Whenever the weather is half-decent, my dad and his motorcycle are one—cruising up the back roads into the Virginia hills in search of a lunch spot with the best fried chicken. And, on certain warm weekends, for twenty minutes or so around town, my dad and his motorcycle and Benny are one. Freddy has no interest in the bike—he has hated the noise since he was a baby—but Benny has the bug, the need for speed as he and my dad like to say, giving each other five.
My broken skeleton and I stay home these days.

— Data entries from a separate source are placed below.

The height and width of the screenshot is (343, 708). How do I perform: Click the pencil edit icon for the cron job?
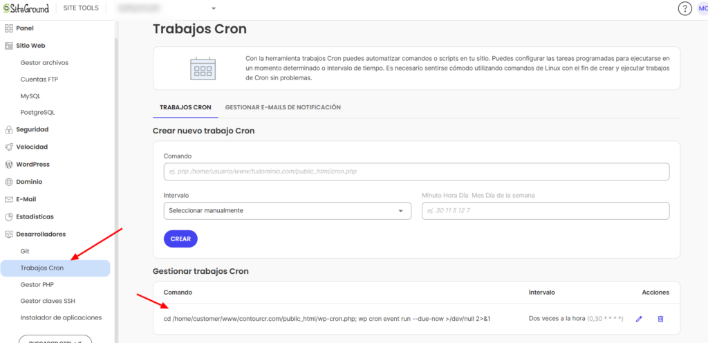tap(639, 319)
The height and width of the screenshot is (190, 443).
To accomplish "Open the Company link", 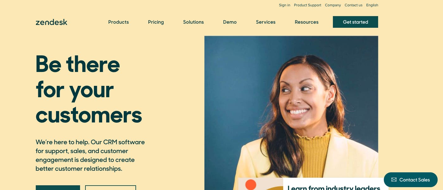I will pyautogui.click(x=333, y=5).
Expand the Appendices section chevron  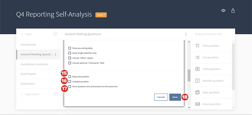(x=22, y=94)
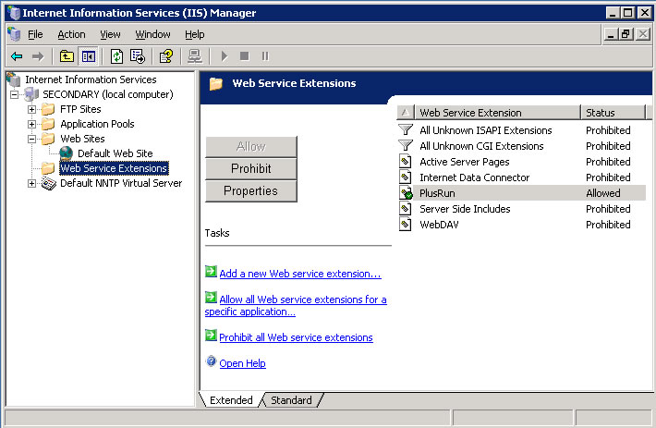This screenshot has width=656, height=428.
Task: Click the Help toolbar icon
Action: 165,56
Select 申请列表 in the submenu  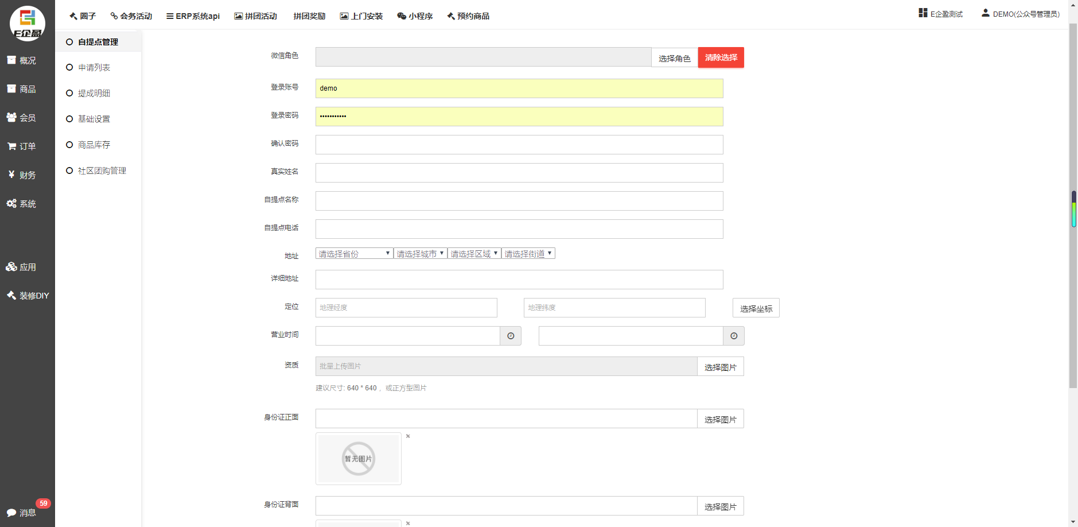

It’s not like me to allow something so reckless as my kid on a motorcycle. Of course they wear helmets and my Dad is a paragon of safety, but this is objectively not a prudent idea—or possibly even a legal one. It’s something else completely: perilous and fantastic. I think of the five-point harness booster seat in my car and wonder at the incredible contortions that logic can do. I love watching Benny’s arms wrapped firm at my dad’s waist.
Benny tells me his favorite part about it is that he likes to holler really loudly when they are going fast. “I scream whooooo-eeeeeeee up into the air and it makes me feel good!”
My dad tells me that one time, on one of their more ambitious outings—about fifteen minutes in to a smooth ride just outside town—he could feel Benny’s arms start to slacken their grip. And he could feel the helmet resting on his back. Benny was falling asleep.
“Come on, Benny—stay with me!” he said, jostling his torso gently to try to wake him up without startling him.
Benny woke up.
“You can’t do that again,” my dad said as they waited at a red light. “It’s not safe. You have to stay awake so you can hold on.”
“But it sure felt good,” said Benny, who was able to hold it together the rest of the way home.
I think of this feeling sometimes—and I can imagine that sort of letting go: warm, dangerous, seductive. What if this is what death is: The engine beneath you steady; those that hold you strong; the sun warm?
I think maybe it wouldn’t be so bad to fall into that, to loosen the grip at the waist, let gravity and fate take over—like a thought so good you can’t stop having it.